PROBLEM DETAILS
Copy every entry exactly as it reads and exclude whatever pictures appear.

RECORDS TO USE
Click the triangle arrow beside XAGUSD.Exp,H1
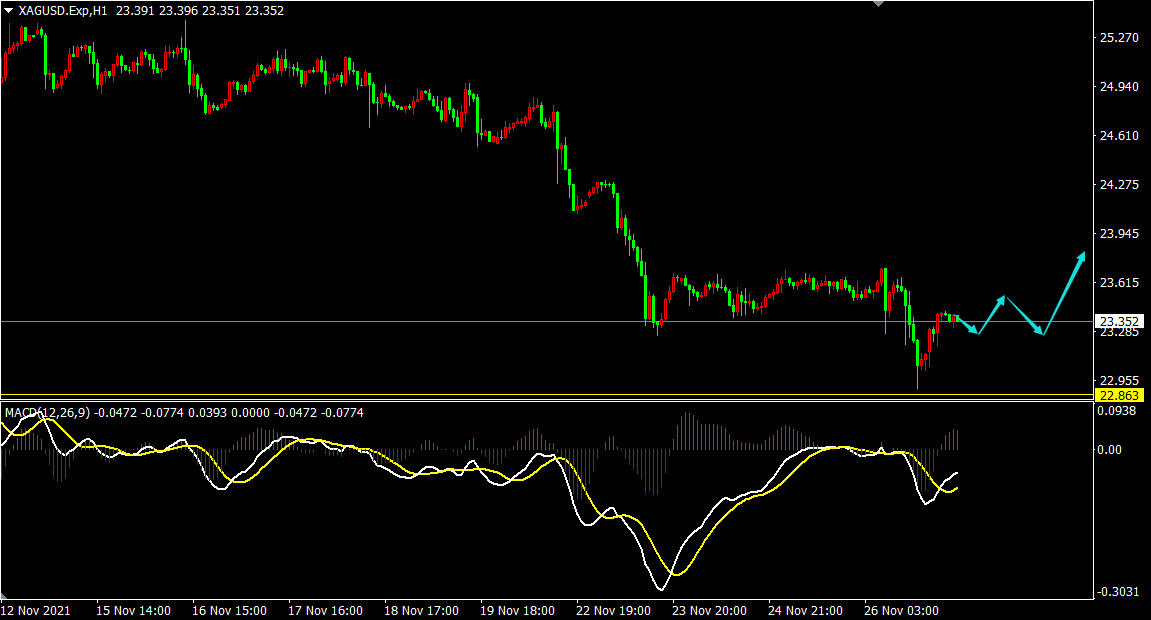9,10
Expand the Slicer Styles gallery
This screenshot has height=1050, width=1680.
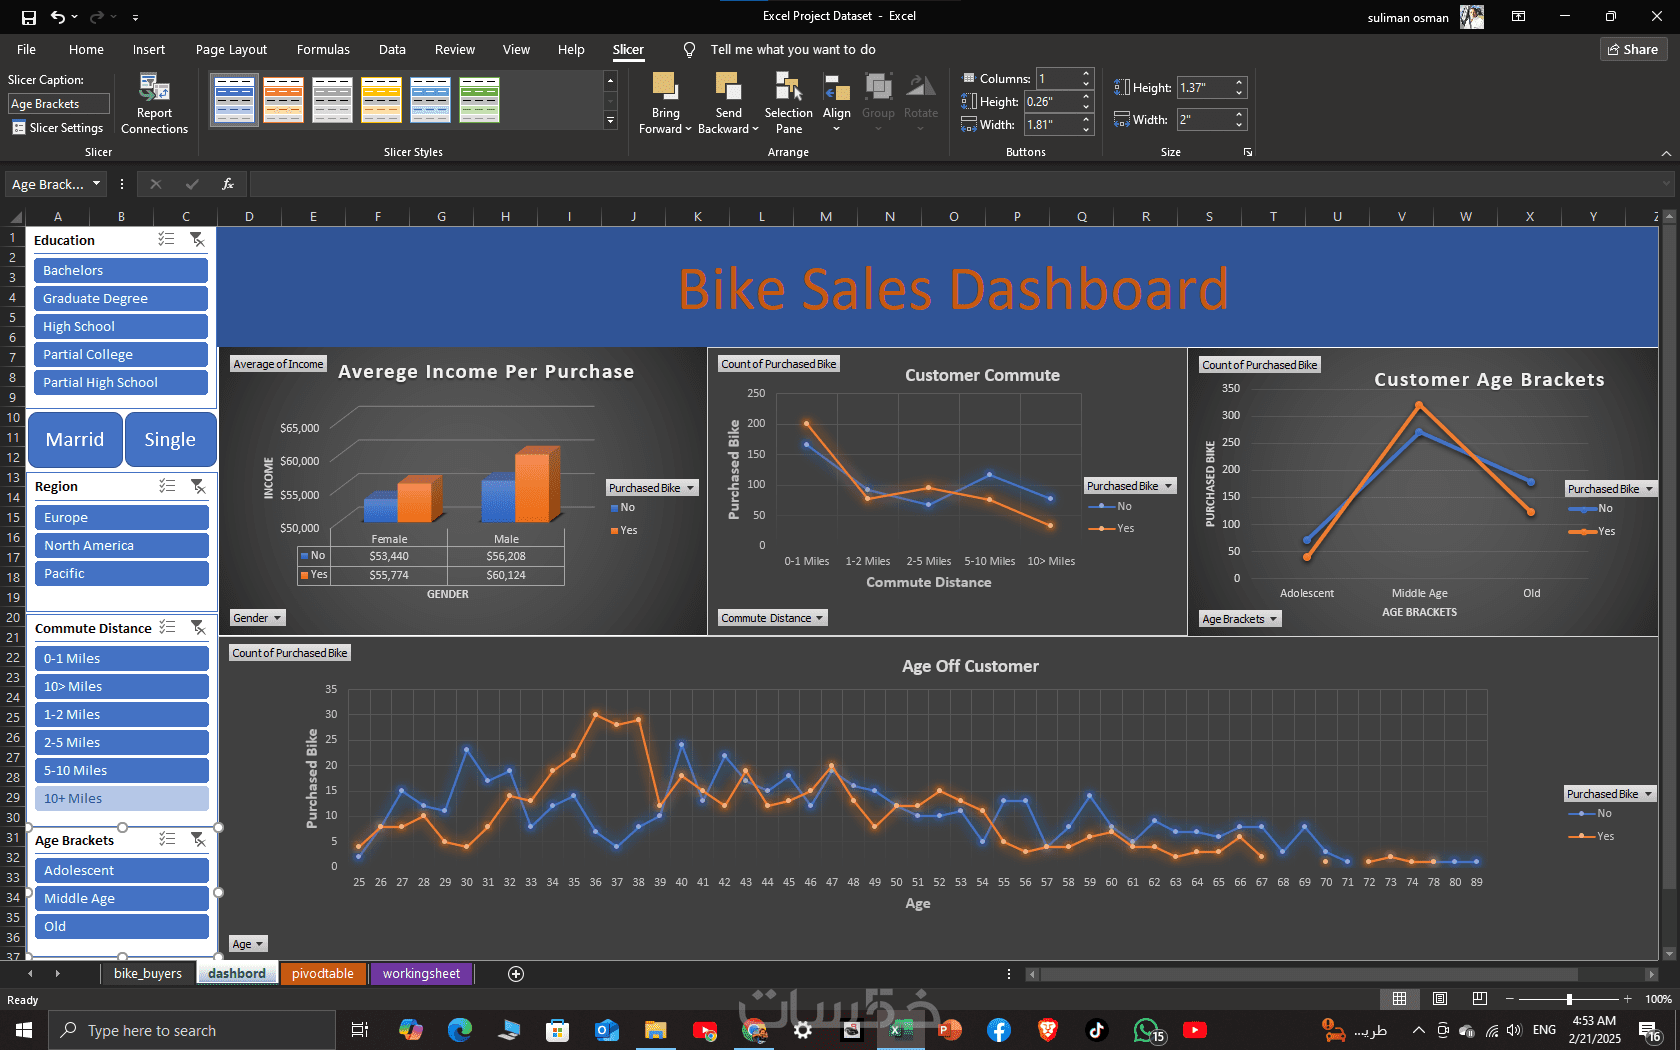[x=610, y=120]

EXERCISE ANSWER
Click the triangle arrow beside XAGUSD.Exp,H1
9,10
Expand the Slicer Styles gallery
This screenshot has height=1050, width=1680.
[x=610, y=120]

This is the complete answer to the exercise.